╭─ Source extract
ROWS vs RANGE in window frames

ROWS: physical rows. RANGE: groups ties. Different result on duplicate timestamps. Always specify; defaults vary.
Q30 · L5

QUALIFY for window-function filtering

Snowflake/BigQuery shortcut. SELECT ... QUALIFY ROW_NUMBER() OVER (...) = 1. Replaces the CTE-and-filter pattern. Mention dialect support.
Q31 · L5

MERGE / UPSERT for slowly-changing data

MERGE target USING source ON key WHEN MATCHED AND data differs THEN UPDATE WHEN NOT MATCHED THEN INSERT. Postgres uses INSERT ON CONFLICT.
Q32 · L5

Pivot with dynamic columns

Most engines need static column list. For truly dynamic: build SQL string, EXECUTE IMMEDIATE. Snowflake PIVOT supports ANY ORDER BY for dynamic.
Q33 · L5

Lateral / CROSS APPLY for row-correlated subquery

LATERAL JOIN evaluates subquery per row. Useful for top-N-per-group when window functions are awkward. CROSS APPLY in MSSQL.
Q34 · L5

Date dimension generation

Generate from CTE: SELECT DATE '2020-01-01' + n FROM generate_series(0, 3650). For Snowflake: GENERATOR + ROW_NUMBER. Used to fill date gaps in reports.
Q35 · L5

Approximate count distinct (HLL)

APPROX_COUNT_DISTINCT (Snowflake), HLL_COUNT (BigQuery). Constant memory regardless of cardinality. ~2% error. Use when exact count is not required.
Q36 · L5

JSON parsing in SQL

Postgres ->, ->>, jsonb. BigQuery JSON_EXTRACT. Snowflake :, get_path. State dialect first. Mention shredding strategy for analytics on JSON-heavy tables.
Q37 · L5

Array operations: UNNEST and ARRAY_AGG

UNNEST explodes array to rows. ARRAY_AGG aggregates rows to array. Common in BigQuery and Postgres for one-to-many flattening.
Q38 · L6

Materialized view vs result cache vs incremental table

MV: precomputed, scheduled refresh. Cache: query-string match, free. Incremental: append-only with merge. Trade-off: freshness vs cost vs flexibility.
Q39 · L6

Time travel and zero-copy clones (Snowflake)

Time travel: query historical state via AT (TIMESTAMP). Zero-copy clone: instant snapshot, COW storage. Used for non-prod testing without storage cost.
Q40 · L6

Iceberg vs Delta vs Hudi

All ACID over object storage. Iceberg: open spec, multi-engine. Delta: Databricks-native, best Spark integration. Hudi: best CDC support. Most companies converge on Iceberg in 2026.

Python: 25 More Questions

Beyond the top 50 Python questions, drill these for L5+ depth on data wrangling, generators, and pandas patterns.

Q41 · L4

Group records by key

defaultdict(list). Iterate, append by key. O(n) time and space. Beats sort-and-iterate for unsorted input.
╰─
— Work instructions —
Print the SQL and Python notes from "Generate from CTE: SELECT" to "gaps in reports.", keeping every word and symbol unchanged. Answer from the SQL and Python notes only.
╭─ Information given
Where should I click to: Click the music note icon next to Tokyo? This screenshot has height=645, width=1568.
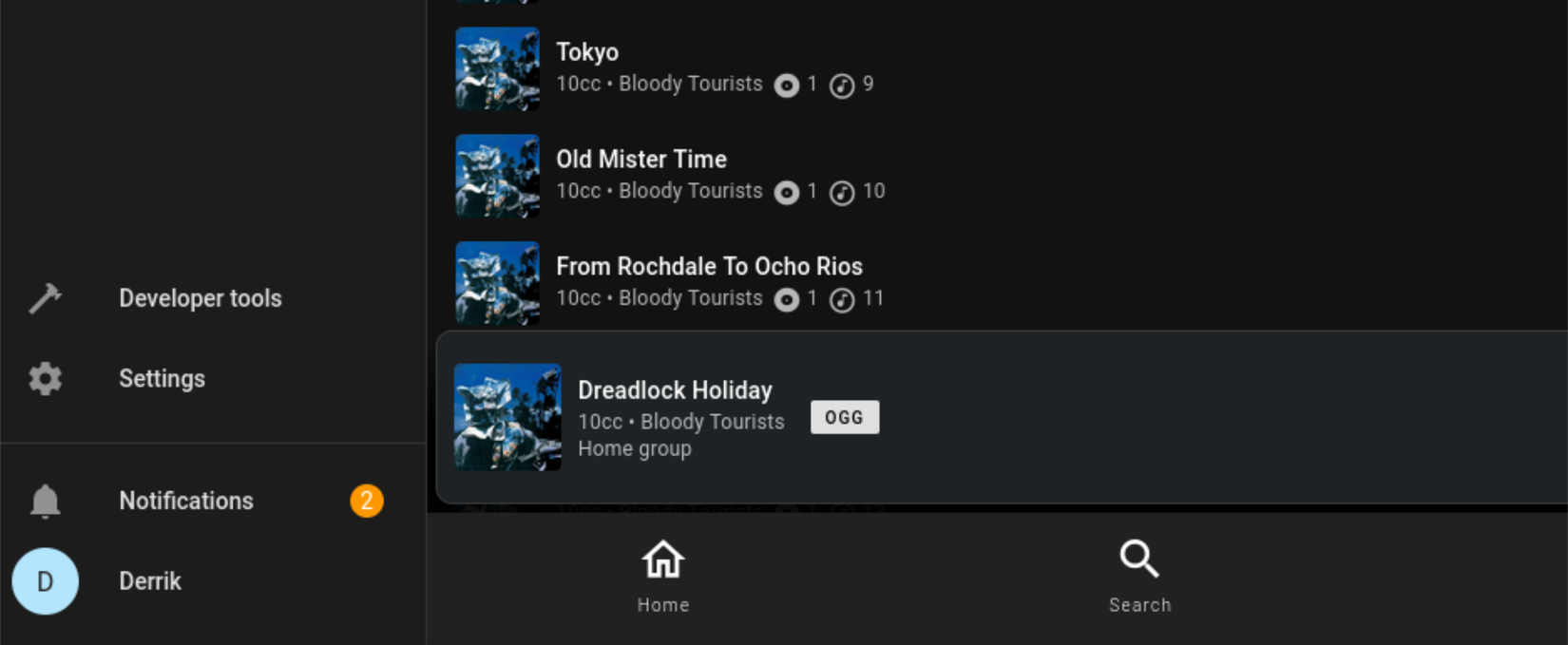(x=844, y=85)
╰─
╭─ Information given
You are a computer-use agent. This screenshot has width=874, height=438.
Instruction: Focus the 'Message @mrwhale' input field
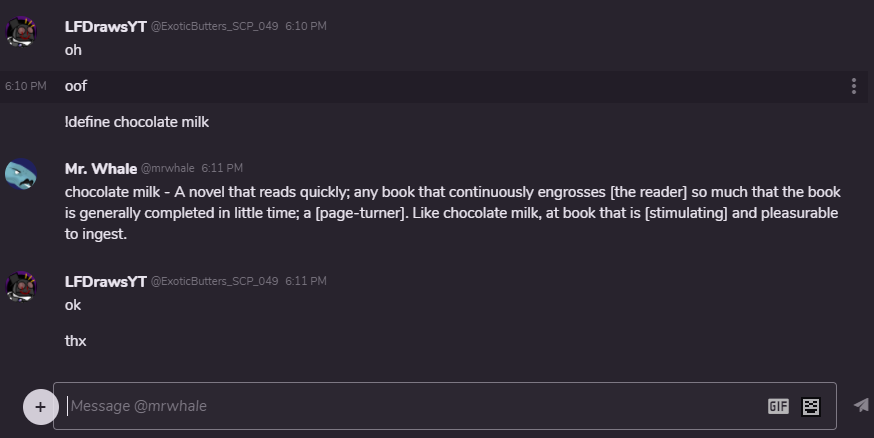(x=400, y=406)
╰─
— Full response —
Generate from CTE: SELECT DATE '2020-01-01' + n FROM generate_series(0, 3650). For Snowflake: GENERATOR + ROW_NUMBER. Used to fill date gaps in reports.